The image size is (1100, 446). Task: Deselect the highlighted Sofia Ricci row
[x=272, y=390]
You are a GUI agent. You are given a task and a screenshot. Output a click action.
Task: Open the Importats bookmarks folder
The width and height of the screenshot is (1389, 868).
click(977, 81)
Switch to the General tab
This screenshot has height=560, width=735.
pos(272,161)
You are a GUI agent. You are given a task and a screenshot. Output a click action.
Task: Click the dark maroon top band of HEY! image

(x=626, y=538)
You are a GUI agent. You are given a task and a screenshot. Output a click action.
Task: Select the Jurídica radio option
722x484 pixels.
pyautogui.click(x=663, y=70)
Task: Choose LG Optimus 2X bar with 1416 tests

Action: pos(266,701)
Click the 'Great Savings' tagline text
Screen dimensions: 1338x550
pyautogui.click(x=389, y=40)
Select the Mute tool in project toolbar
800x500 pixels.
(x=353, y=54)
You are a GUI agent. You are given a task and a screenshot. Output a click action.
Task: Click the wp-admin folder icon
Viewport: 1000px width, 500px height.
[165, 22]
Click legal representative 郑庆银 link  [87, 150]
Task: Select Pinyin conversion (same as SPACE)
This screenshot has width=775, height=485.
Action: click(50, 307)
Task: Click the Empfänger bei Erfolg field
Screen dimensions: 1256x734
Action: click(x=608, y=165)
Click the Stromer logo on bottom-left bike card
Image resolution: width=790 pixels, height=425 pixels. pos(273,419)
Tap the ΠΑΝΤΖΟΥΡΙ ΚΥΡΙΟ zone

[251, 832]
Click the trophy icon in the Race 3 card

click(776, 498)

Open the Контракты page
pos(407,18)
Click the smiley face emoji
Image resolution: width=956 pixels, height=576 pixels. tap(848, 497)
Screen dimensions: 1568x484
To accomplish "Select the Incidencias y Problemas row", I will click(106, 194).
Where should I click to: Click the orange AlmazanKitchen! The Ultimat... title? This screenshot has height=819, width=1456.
_ _ _ _ _ _ _
_Goal of the exercise_:
So that nothing is lost, transcribe each entry exactly as written.

_Final answer_:
The image size is (1100, 446). Task: Deselect the highlighted Sofia Ricci row
[x=272, y=390]
You are a GUI agent. You are given a task and a screenshot. Output a click action.
Task: Open the Importats bookmarks folder
The width and height of the screenshot is (1389, 868).
click(977, 81)
Switch to the General tab
This screenshot has height=560, width=735.
pos(272,161)
You are a GUI agent. You are given a task and a screenshot. Output a click action.
Task: Click the dark maroon top band of HEY! image

(x=626, y=538)
You are a GUI agent. You are given a task and a screenshot. Output a click action.
Task: Select the Jurídica radio option
722x484 pixels.
pyautogui.click(x=663, y=70)
Task: Choose LG Optimus 2X bar with 1416 tests

Action: pos(266,701)
Click the 'Great Savings' tagline text
Screen dimensions: 1338x550
pyautogui.click(x=389, y=40)
Select the Mute tool in project toolbar
800x500 pixels.
(x=353, y=54)
You are a GUI agent. You are given a task and a screenshot. Output a click action.
Task: Click the wp-admin folder icon
Viewport: 1000px width, 500px height.
[165, 22]
Click legal representative 郑庆银 link  [87, 150]
Task: Select Pinyin conversion (same as SPACE)
This screenshot has width=775, height=485.
Action: click(50, 307)
Task: Click the Empfänger bei Erfolg field
Screen dimensions: 1256x734
Action: click(x=608, y=165)
Click the Stromer logo on bottom-left bike card
Image resolution: width=790 pixels, height=425 pixels. pos(273,419)
Tap the ΠΑΝΤΖΟΥΡΙ ΚΥΡΙΟ zone

[251, 832]
Click the trophy icon in the Race 3 card

click(776, 498)

Open the Контракты page
pos(407,18)
Click the smiley face emoji
Image resolution: width=956 pixels, height=576 pixels. tap(848, 497)
Screen dimensions: 1568x484
To accomplish "Select the Incidencias y Problemas row", I will click(106, 194).
Where should I click to: Click the orange AlmazanKitchen! The Ultimat... title? This screenshot has height=819, width=1456.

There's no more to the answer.